Multiple values can be given for each parameter by separating them with ','
or by specifying the parameter multiple times. Ranges can be given as
'first-last' or 'first-last+step' or 'first-last*mult'.

If you want to make me really happy, I’d appreciate if you could try a smaller or more quantized model and compare 4 channel and 8 channel results. I’d be more than willing to collaborate on developing a testing procedure for LLMs.

Llama.cpp is not a performant inference engine for gpu’s. It is a cpu inference program that has begrudgingly added gpu support.

VLLM wins for sure when using a pure GPU setup, but most homebrew LLM setups are mixed GPU/CPU. I’m particularly interested in how much the 96GB of VRAM speeds up prompt processing.

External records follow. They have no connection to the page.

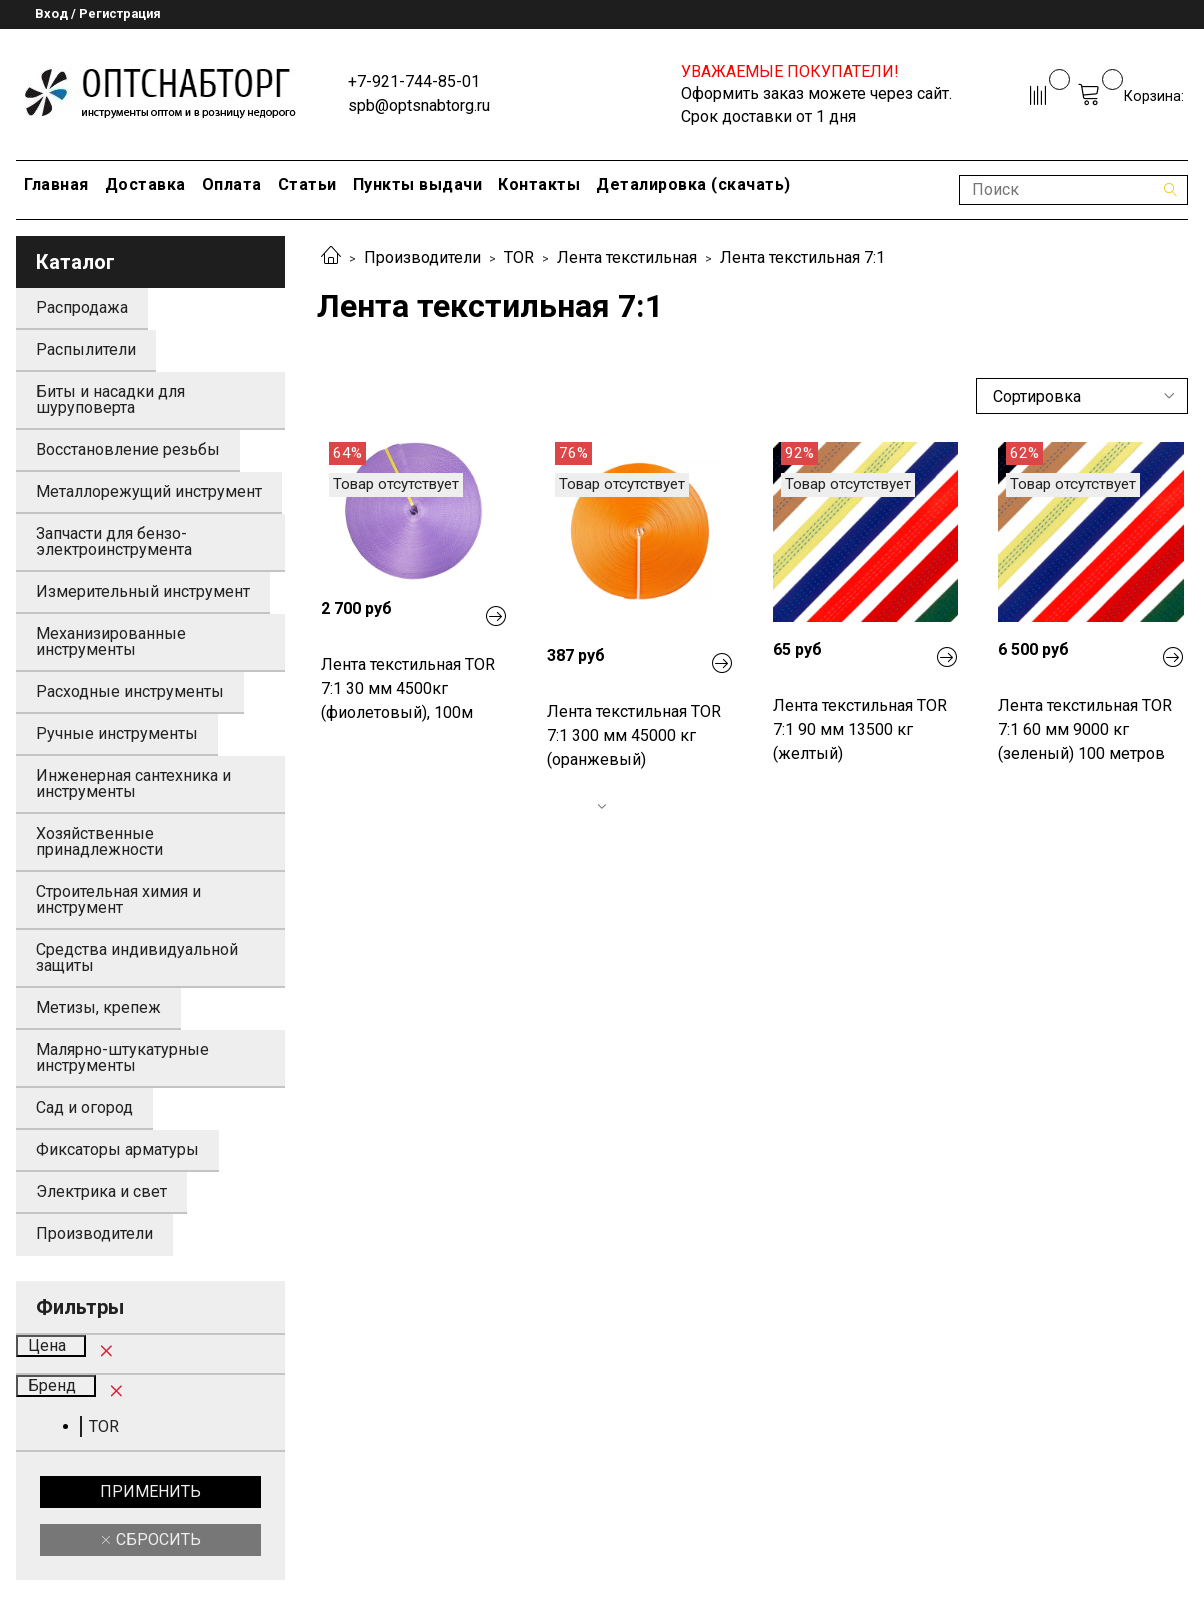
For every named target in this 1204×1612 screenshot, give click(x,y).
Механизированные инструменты (111, 641)
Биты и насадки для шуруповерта (110, 399)
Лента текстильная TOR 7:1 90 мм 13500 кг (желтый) (860, 729)
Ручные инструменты (117, 733)
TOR (519, 257)
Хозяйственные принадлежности (99, 841)
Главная (56, 184)
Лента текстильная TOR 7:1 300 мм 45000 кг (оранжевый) (634, 735)
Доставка (145, 184)
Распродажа (82, 307)
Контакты (539, 184)
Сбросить (156, 1539)
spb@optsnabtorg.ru (419, 105)
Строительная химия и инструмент (118, 899)
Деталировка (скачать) (693, 184)
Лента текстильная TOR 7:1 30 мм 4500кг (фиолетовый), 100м (408, 688)
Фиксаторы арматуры (117, 1149)
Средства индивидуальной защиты (137, 957)
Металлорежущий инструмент (149, 491)
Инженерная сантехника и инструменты (133, 783)
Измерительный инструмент (143, 591)
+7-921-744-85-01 (414, 81)
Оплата (232, 184)
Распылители (86, 349)
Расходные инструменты (130, 691)
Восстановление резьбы (128, 449)
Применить (150, 1491)
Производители (422, 257)
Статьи (307, 184)
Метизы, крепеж (98, 1007)
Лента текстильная (627, 257)
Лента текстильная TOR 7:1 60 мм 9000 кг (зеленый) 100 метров (1085, 729)
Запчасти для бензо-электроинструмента (114, 541)
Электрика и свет (101, 1191)
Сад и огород (84, 1107)
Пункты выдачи (418, 184)
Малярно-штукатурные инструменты (122, 1057)
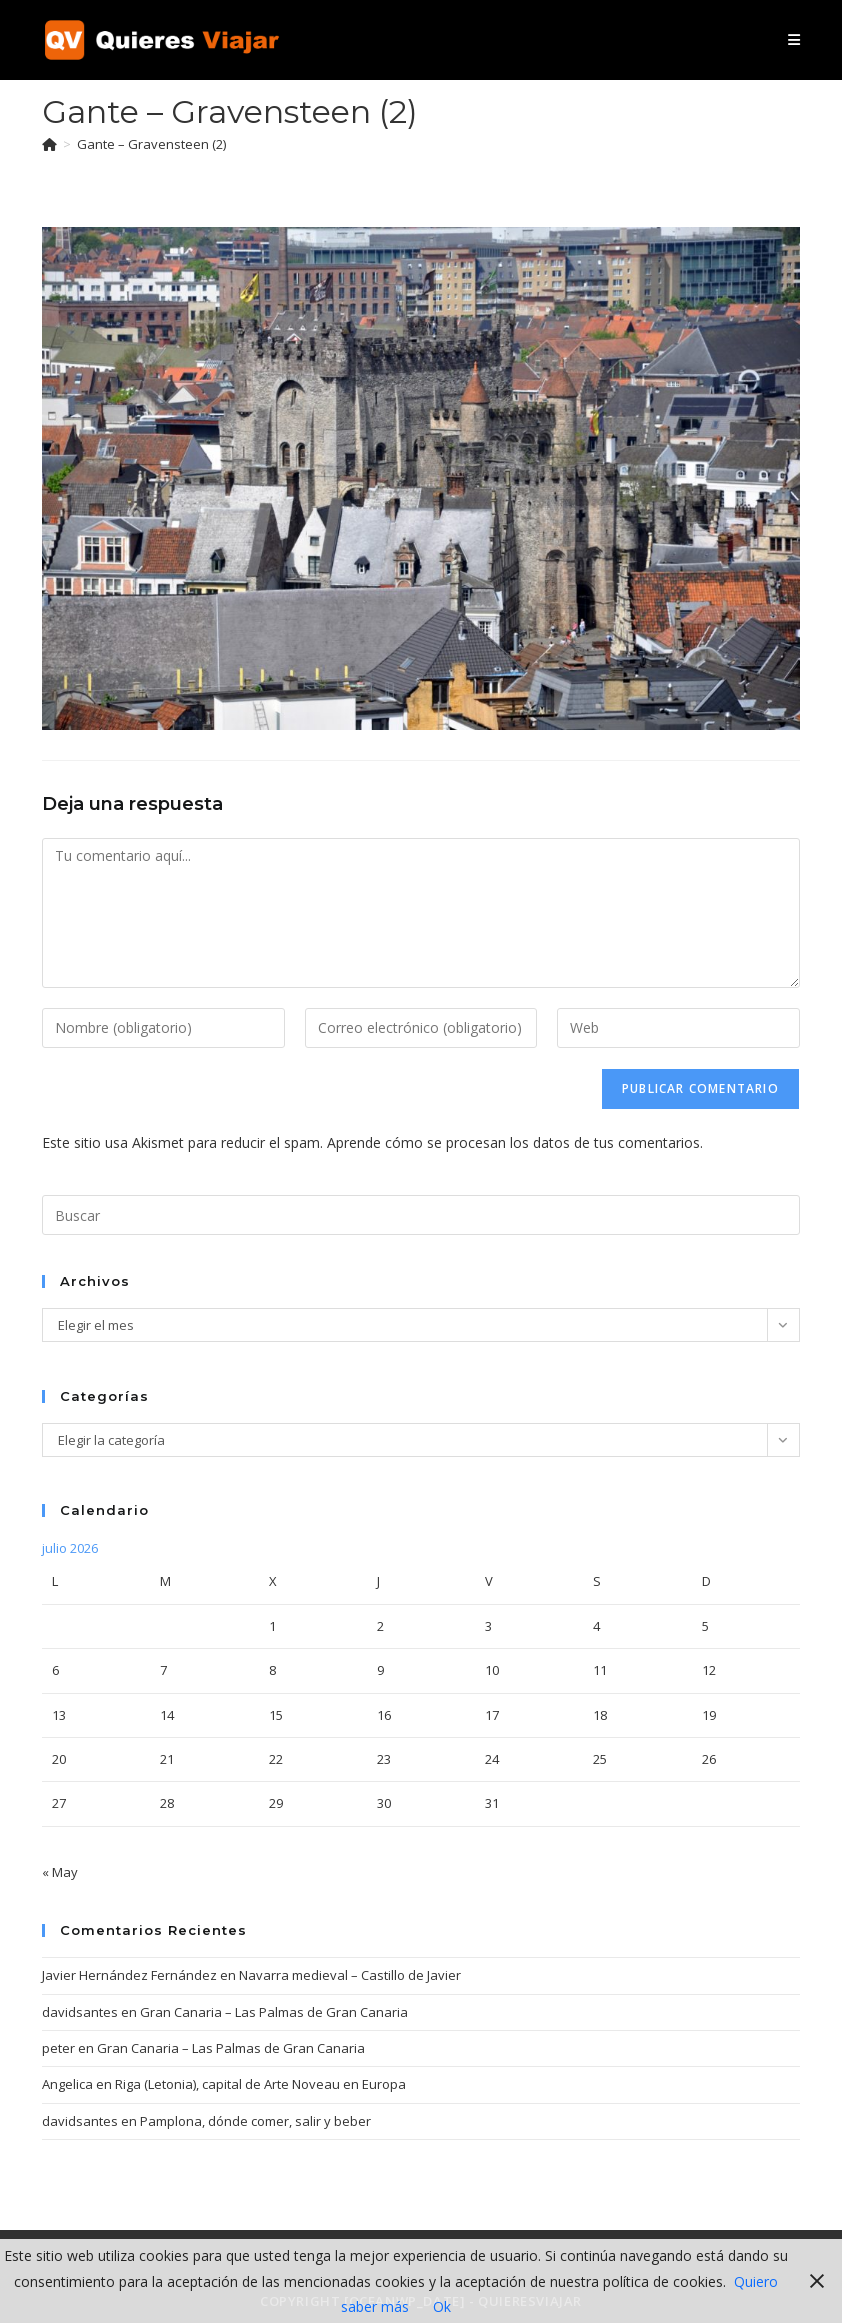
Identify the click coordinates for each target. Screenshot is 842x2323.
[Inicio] (49, 144)
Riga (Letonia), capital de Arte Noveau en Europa (260, 2084)
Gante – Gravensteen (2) (151, 144)
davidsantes (80, 2012)
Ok (442, 2306)
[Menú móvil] (794, 39)
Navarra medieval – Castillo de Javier (350, 1975)
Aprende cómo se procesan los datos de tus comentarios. (515, 1142)
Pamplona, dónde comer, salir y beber (255, 2121)
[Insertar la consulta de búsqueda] (421, 1215)
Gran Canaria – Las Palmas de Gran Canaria (274, 2012)
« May (60, 1872)
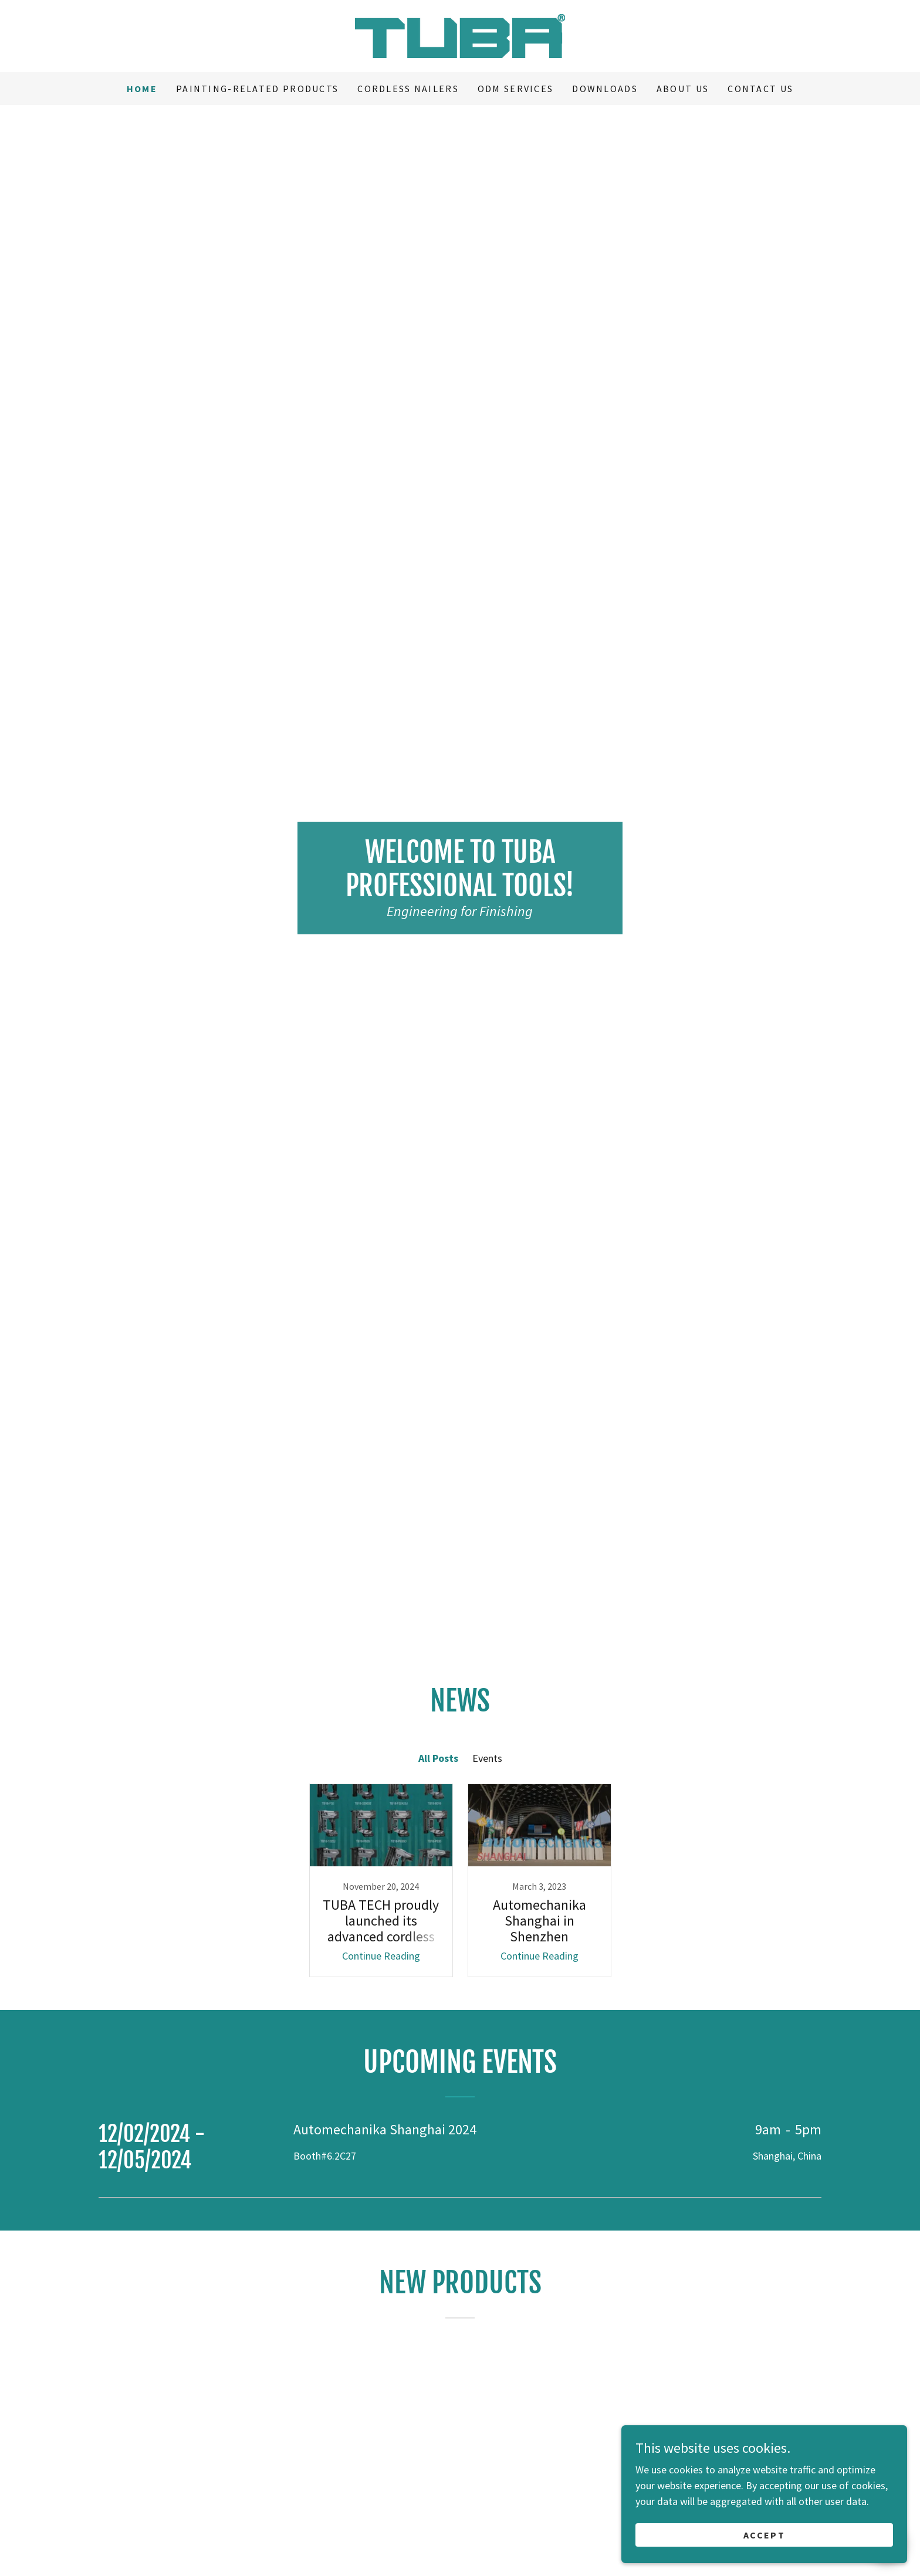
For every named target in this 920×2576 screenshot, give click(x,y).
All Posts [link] (438, 1758)
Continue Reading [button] (381, 1955)
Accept (789, 2534)
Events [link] (487, 1758)
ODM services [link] (515, 88)
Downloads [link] (605, 88)
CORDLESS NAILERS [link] (408, 88)
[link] (460, 35)
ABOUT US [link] (683, 88)
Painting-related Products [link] (257, 88)
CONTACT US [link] (760, 88)
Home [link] (142, 88)
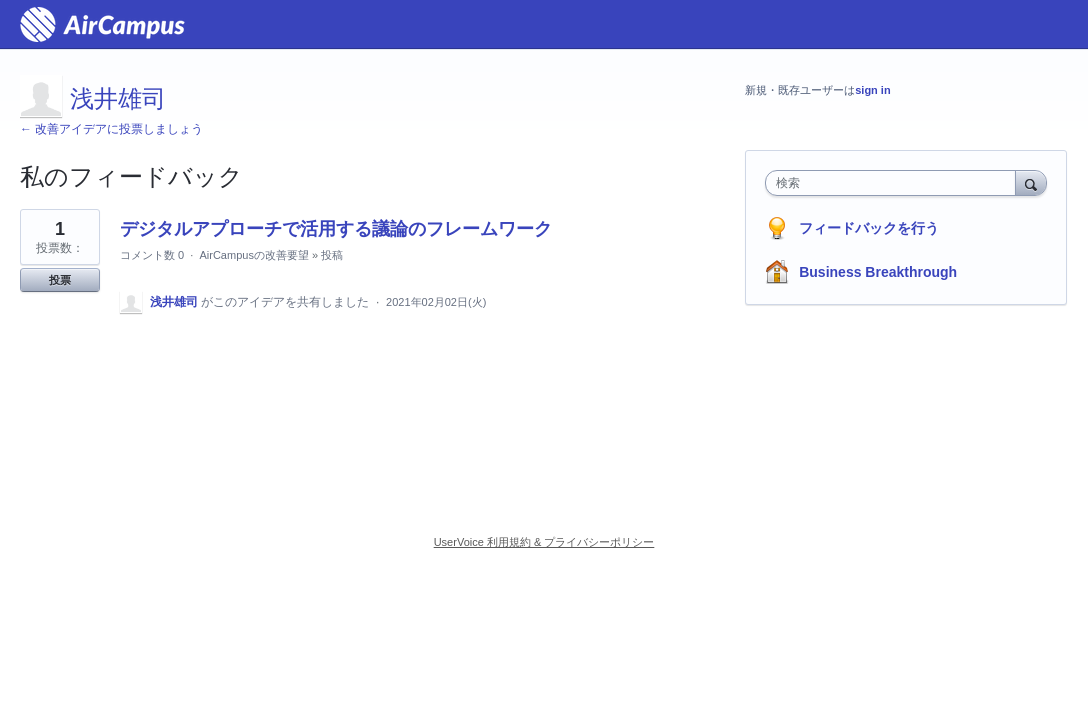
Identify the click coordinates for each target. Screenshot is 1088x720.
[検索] (1031, 182)
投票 (60, 280)
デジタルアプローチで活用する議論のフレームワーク (336, 229)
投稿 (332, 255)
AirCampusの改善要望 (253, 255)
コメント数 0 (152, 255)
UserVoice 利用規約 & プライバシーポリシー (544, 542)
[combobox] (895, 183)
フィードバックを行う (869, 228)
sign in (872, 90)
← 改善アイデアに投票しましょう (111, 129)
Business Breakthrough (878, 272)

Where to get the bios tho? If it’s nvidia manufactured

1 Like

I think the official way is to ask your reseller to get it from Nvidia if they did not already do so and then provide it to you. It comes as in binary providing a minimal cli tool that includes the VBIOS.

I do have a card from PNY so I am not sure, but when I flashed mine it appears the tools made a little viability check if it can actually flash the card or not. I can however not say if it would work on a card from Nvidia too because I have no idea if there even are differences between manufacturers.